Scholten: Nein, denn bei einem Musterwechsel geht es stets darum, das Unternehmen zukunfts-fit zu machen. Die Zukunft ist aber noch nicht Gegenwart. Also kann die Frage, was nötig und sinnvoll ist , nicht allein anhand von Daten und Fakten beantwortet werden. Auch Einschätzungen und Annahmen spielen eine wichtige Rolle – zum Beispiel darüber: Wie entwickelt sich unser Markt? Welche Technologien sowie Lösungswege werden aufgrund der geänderten Paradigmen künftig boomen, welche nicht? Wie entwickelt sich der Kapitalmarkt? Wie reagieren unsere Mitbewerber auf die geänderten Rahmenbedingungen? All diese Fragen lassen sich aktuell nur bedingt beantworten. Entsprechend viele Unwägbarkeiten fließen in die vorläufigen Antworten ein.
Erschwert dies den Unternehmensführern das Entscheiden?
Scholten: Selbstverständlich. In einem so diffusen Umfeld die nötigen Weichenstellungen vorzunehmen, fällt auch gestandenen Managern schwer. Deshalb orientieren sie sich oft an anderen Unternehmen oder den Prognosen externer Berater. Mit der Folge, dass zuweilen fast alle Unternehmen dieselben Problemlösestrategien verfolgen – branchenübergreifend.
Was ist die Ursache hierfür?
Scholten: Eine Ursache ist gewiss, das den Unternehmen oft Alternativen hierzu fehlen. Zuweilen fehlt den Unternehmensführern aber auch der Mut, eigene Wege zu beschreiten. Das konnte man in den vergangenen Jahren wiederholt beobachten.

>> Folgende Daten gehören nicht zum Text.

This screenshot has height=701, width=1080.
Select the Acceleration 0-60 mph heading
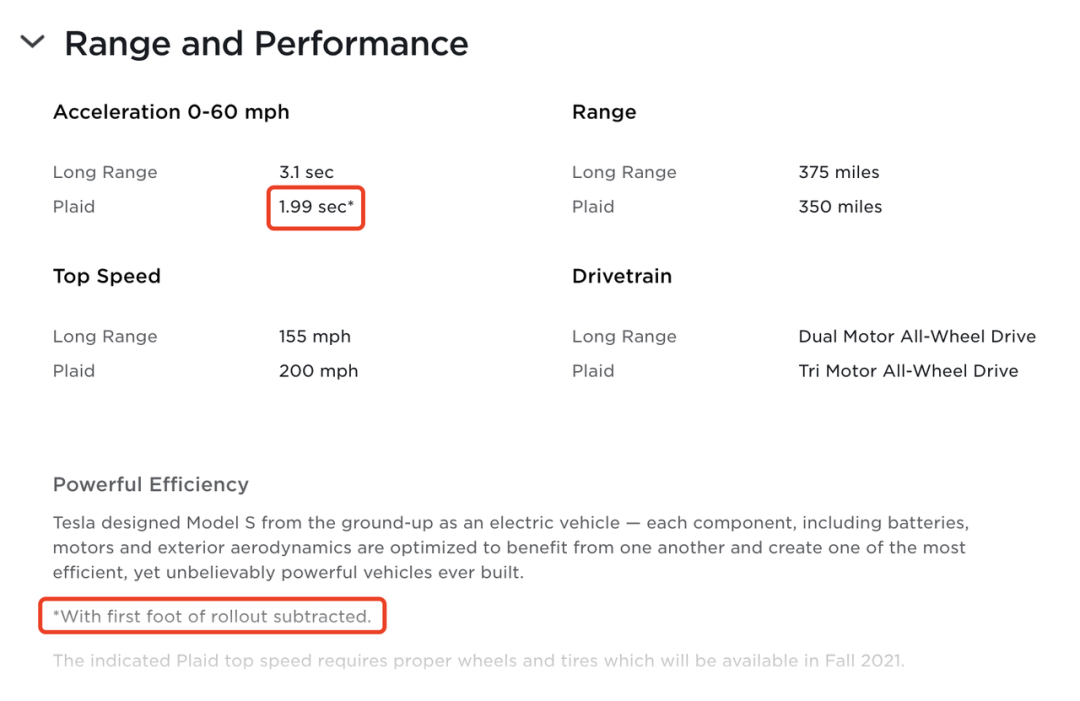pos(171,112)
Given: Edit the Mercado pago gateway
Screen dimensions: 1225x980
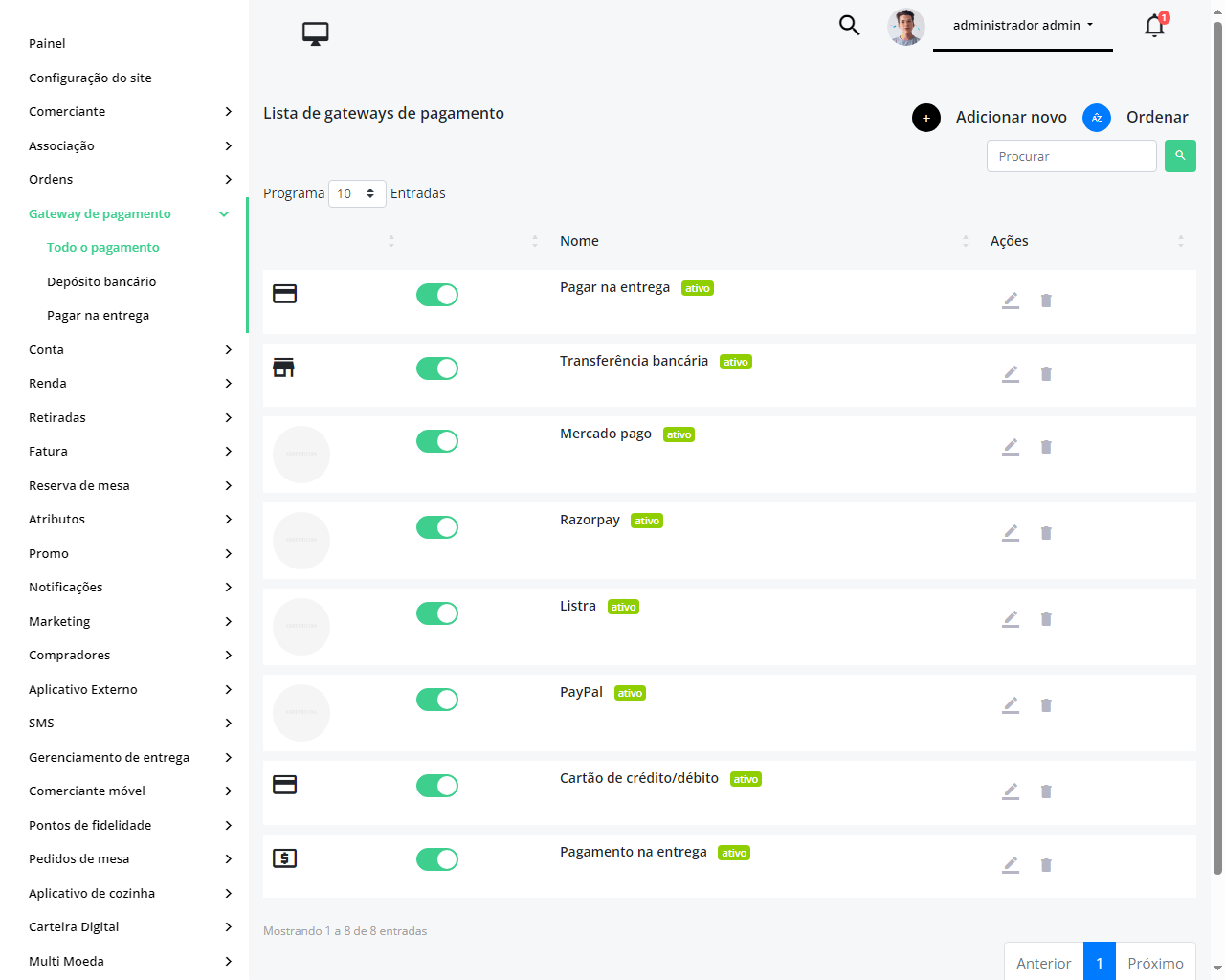Looking at the screenshot, I should (x=1010, y=447).
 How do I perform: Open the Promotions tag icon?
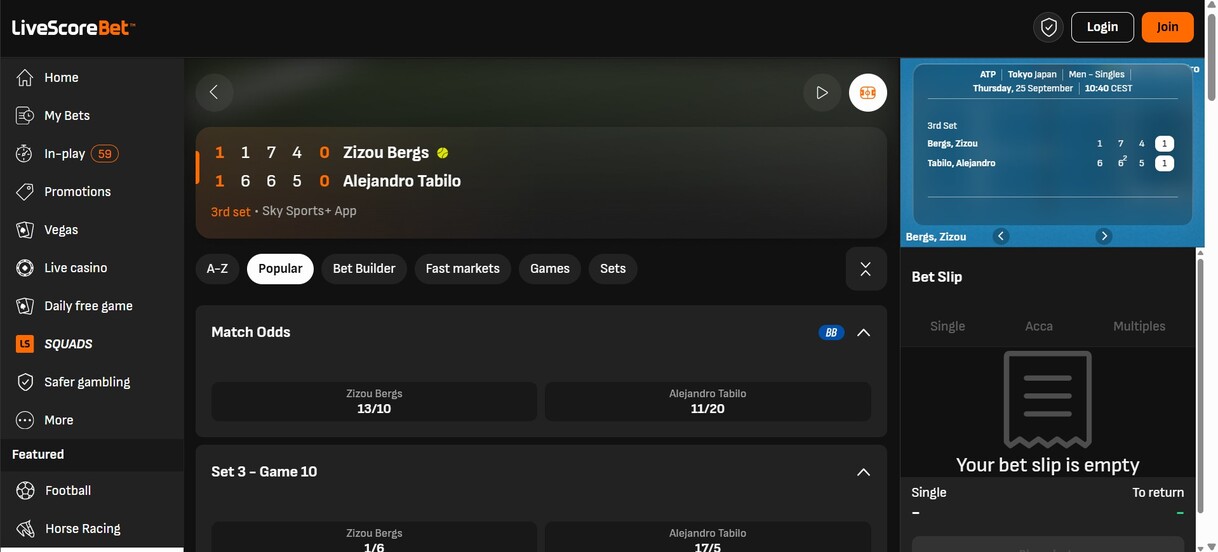coord(26,192)
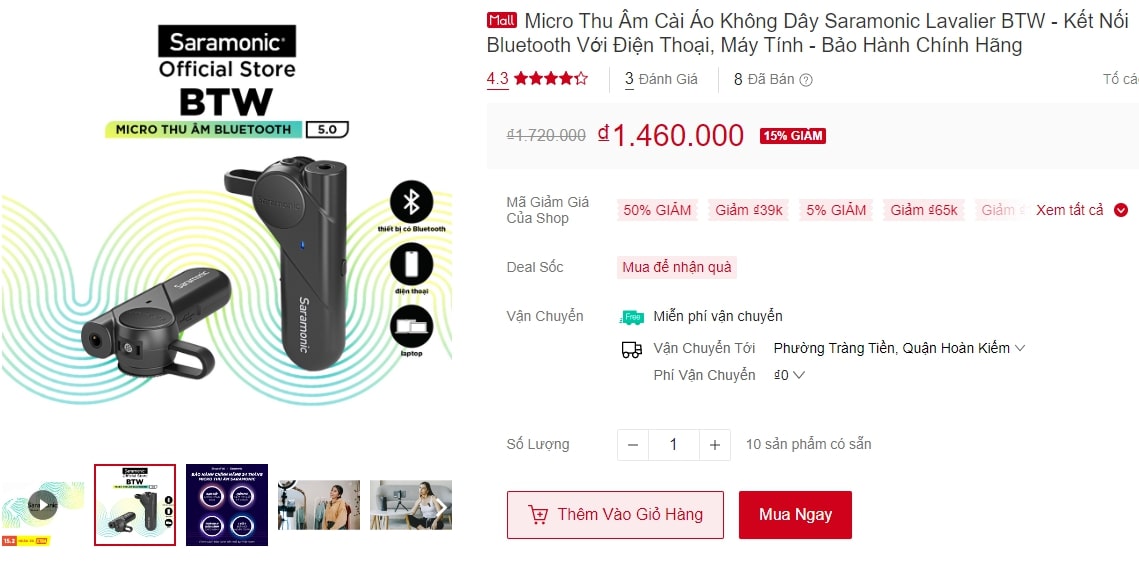This screenshot has width=1139, height=563.
Task: Open the shipping destination dropdown Phường Tràng Tiền
Action: tap(899, 348)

Haben Sie hierfür ein Beispiel?
Scholten: Ja. Bis vor zwei, drei Jahren verkündete zum Beispiel alle Welt, inklusive der Finanzanalysten und externen Berater, als das Erfolgsrezept für Unternehmen Besinnt Euch auf Eure Kernkompetenzen. Also setzten fast alle Unternehmensführer auf dieses Erfolgsrezept. Denn wer dem Mainstream folgt, erntet wenig Widerspruch. Außerdem lassen sich dann einfacher Koalitionen schmieden, als wenn man einen anderen Lösungsweg als die ‚Hammelherde’ präferiert. Dabei wäre dies oft nötig. Denn wenn fast alle Unternehmen weitgehend dieselbe Strategie verfolgen, steht von Beginn an fest: Einen entscheidenden Wettbewerbsvorteil können sich hierdurch nur ein, zwei Unternehmen verschaffen. Also lautet eine Kernaufgabe, wenn es um einen Musterwechsel geht, sich zunächst Entscheidungs- und Handlungsalternativen zu erarbeiten.
Damit ein echtes Entscheiden überhaupt erst möglich ist?
Scholten: Richtig. Und sind die Alternativen auf dem Tisch, gilt es die Beste zu realisieren. In sozialen Systemen wie Unternehmen gestaltet sich dies oft schwer.
Warum?
Scholten: Bereits darüber, was die beste Lösung ist, gehen die Meinungen bei den Entscheidern in den Unternehmen oft weit auseinander. Deshalb können die für die Veränderung notwendigen strategischen Grundsatzentscheidungen häufig nicht im Konsens getroffen werden. Vielmehr müssen irgendwann ein, zwei Personen das Heft in die Hand nehmen und wie Ex-Kanzler Schröder sagen: ‚So machen wir das – Punkt, aus, basta.’
Und einige Zeit später heißt es dann in einer Presseerklärung: Vorstand x oder Bereichsleiter y verließ das Unternehmen wegen unüberbrückbarer Differenzen.
Scholten: Richtig. Dessen ungeachtet sollten jedoch die für einen Musterwechsel erforderlichen strategischen Grundsatzentscheidung zumindest im oberen Führungskreis soweit möglich im Konsens getroffen werden – damit sie auf einer soliden Basis stehen. Also gilt es im Vorfeld so viele Indizien wie möglich darüber zu sammeln, warum ein bestimmter Lösungsweg mit hoher Wahrscheinlichkeit der richtige ist. Denn wie soll die Notwendigkeit, einen Musterwechsel zu vollziehen und einen bestimmten Lösungsweg zu beschreiten, den Mitarbeitern und gegebenenfalls externen Partnern vermittelt werden, wenn hierüber noch nicht einmal in der Führungsmannschaft Einigkeit besteht?
Herr Scholten, danke für das Gespräch.